→ **Given request**
Give back every line of the data below without any changes, and leave the pictures out.
[START Data extract]
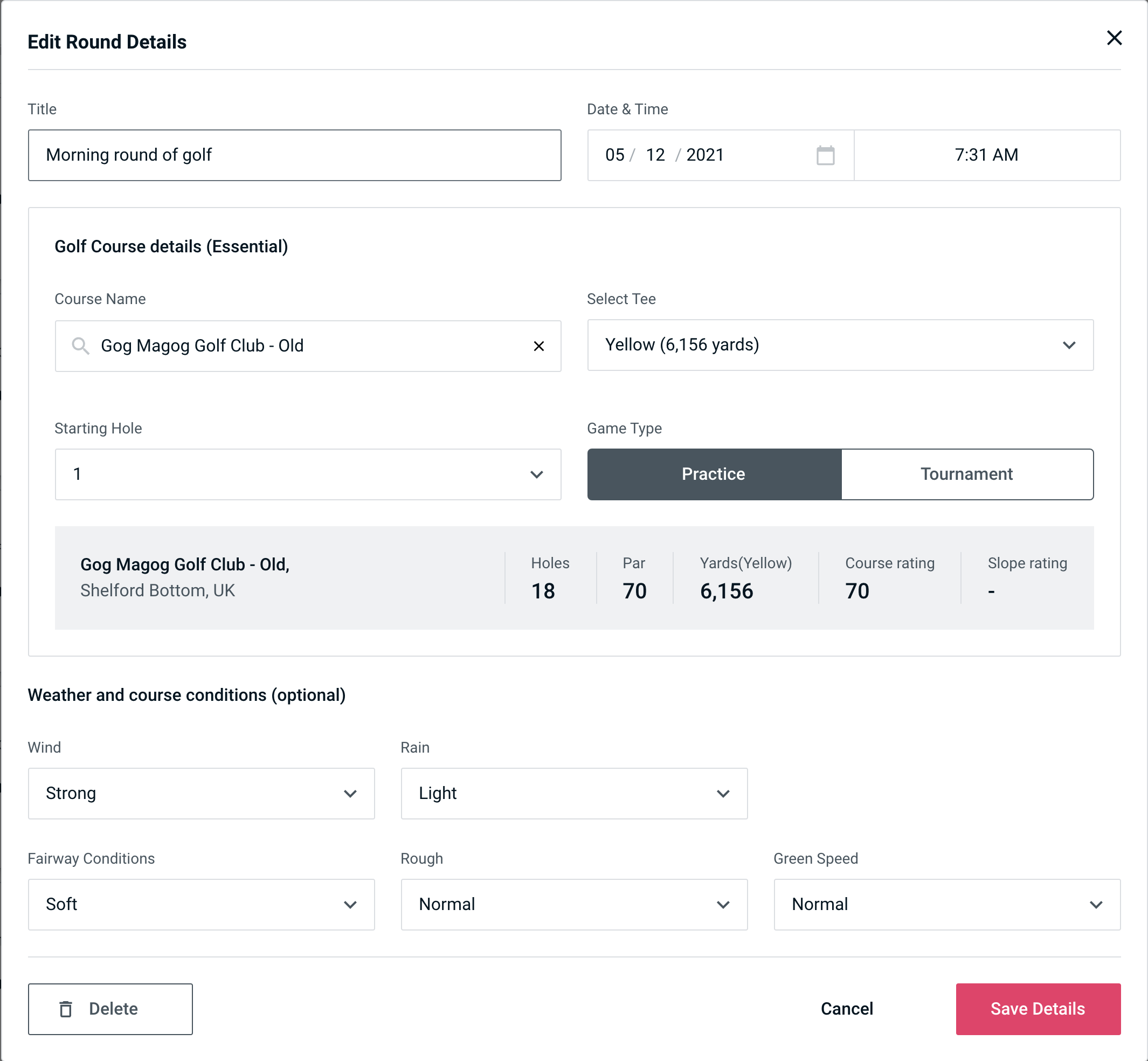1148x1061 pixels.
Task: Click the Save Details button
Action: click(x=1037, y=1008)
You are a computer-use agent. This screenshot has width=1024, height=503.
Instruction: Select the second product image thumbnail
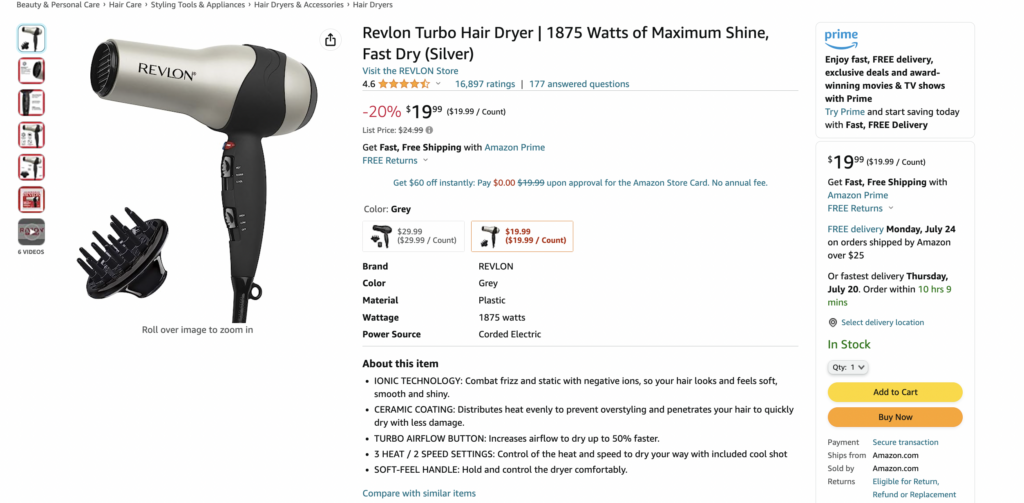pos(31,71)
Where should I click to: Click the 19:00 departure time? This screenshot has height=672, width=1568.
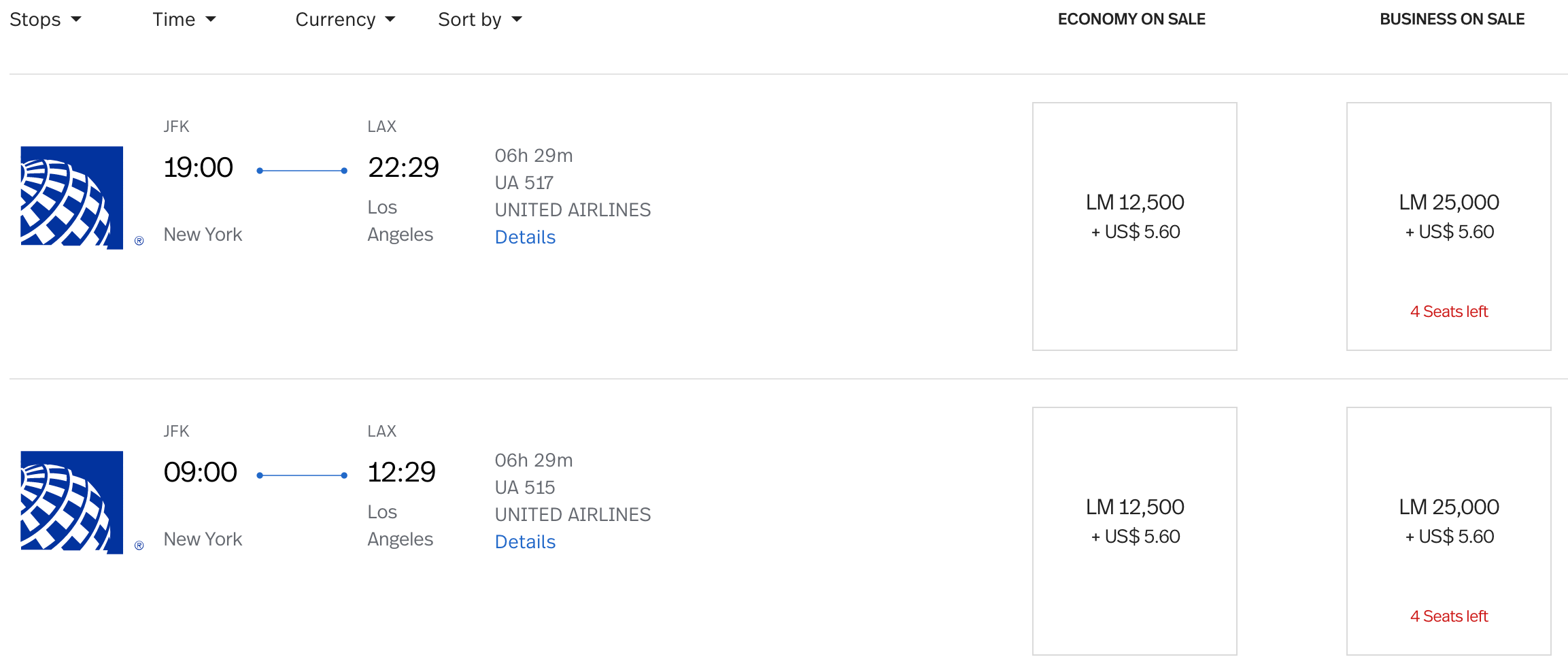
[END Data extract]
→ **Answer for the task**
1148x1061 pixels.
Task: Click the Save Details button
Action: click(x=1037, y=1008)
You are a computer-use agent. This screenshot has width=1024, height=503.
Instruction: Select the second product image thumbnail
pos(31,71)
Where should I click to: Click the 19:00 departure time? This screenshot has height=672, width=1568.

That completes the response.